Völlig aus dem Rahmen

In einer traditionellen Hinterhofwerkstatt in Kreuzberg werden Bilder für Barack Obama oder auch den Papst eingerahmt. Der gebürtige Hechinger Edgar Haizmann ist für die Arbeit verantwortlich. Die außergewöhnliche Geschichte eines Individualisten.

24.10.2014
  • TEXT und FOTOS: Ibrahim Naber

Am 19. Juni 2013 ist Berlin im Ausnahmezustand.
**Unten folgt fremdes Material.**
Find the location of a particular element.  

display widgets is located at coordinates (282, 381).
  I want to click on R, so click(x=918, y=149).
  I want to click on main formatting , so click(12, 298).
Staatsbesuch aus Amerika. Barack Obama wird in wenigen Stunden eine Rede am Brandenburger Tor halten. Die Hauptstadt ist bereit, doch im Auswärtigen Amt gibt es ein Problem: Dem Bild, das Obama am Flughafen als Geschenk überreicht werden soll, fehlt der passende Rahmen. Ein Notfall. Margit Rechnitzer (63) erhält einen Anruf vom Auswärtigen Amt, kurz darauf bringt ein Eilbote Obamas Bild in Ihre kleine Hinterhof-Werkstatt am Kreuzberger Engelbecken. „Die Situation war extrem. Wir hatten eineinhalb Stunden Zeit, um den Rahmen anzufertigen und die Grafik zu rahmen. Niemand wusste, ob es klappt. Ich hatte Herzrasen“, erinnert sich Rechnitzer. Am Ende geht alles gut. Der Bote bringt das eingerahmte Bild noch rechtzeitig auf’s Flugfeld. Mr. President muss doch nicht warten. Durchatmen. Rechnitzer blättert das dicke Buch um, in dem sie die Zeitungsartikel und Fotos der Alltags-Anekdoten der Werkstatt sammelt. Sie, die Managerin, sitzt am Empfangstisch des kleinen Arbeitsraumes. Wenige Meter daneben polieren die beiden Handwerker, Edgar Haizmann (57) und Enrico Steinhausen (31) den Rahmen eines Gemäldes, den sie zuvor über Stunden vergoldet haben. Ein hoch komplexer Vorgang: Zunächst muss der Rahmen sechs Mal grundiert werden, ehe in einem aufwendigen Verfahren das feine Blattgold (23 Karat) angeschossen werden kann. Zum Schluss folgen noch das Polieren mit Achatsteinen und die aufwändige Patinierung. Acht Arbeitsstunden nimmt die Vergoldung manchmal in Anspruch. Abhängig von der Wahl des Rahmens und der Größe des Bildes entstehen Kosten bis zu 8000 Euro.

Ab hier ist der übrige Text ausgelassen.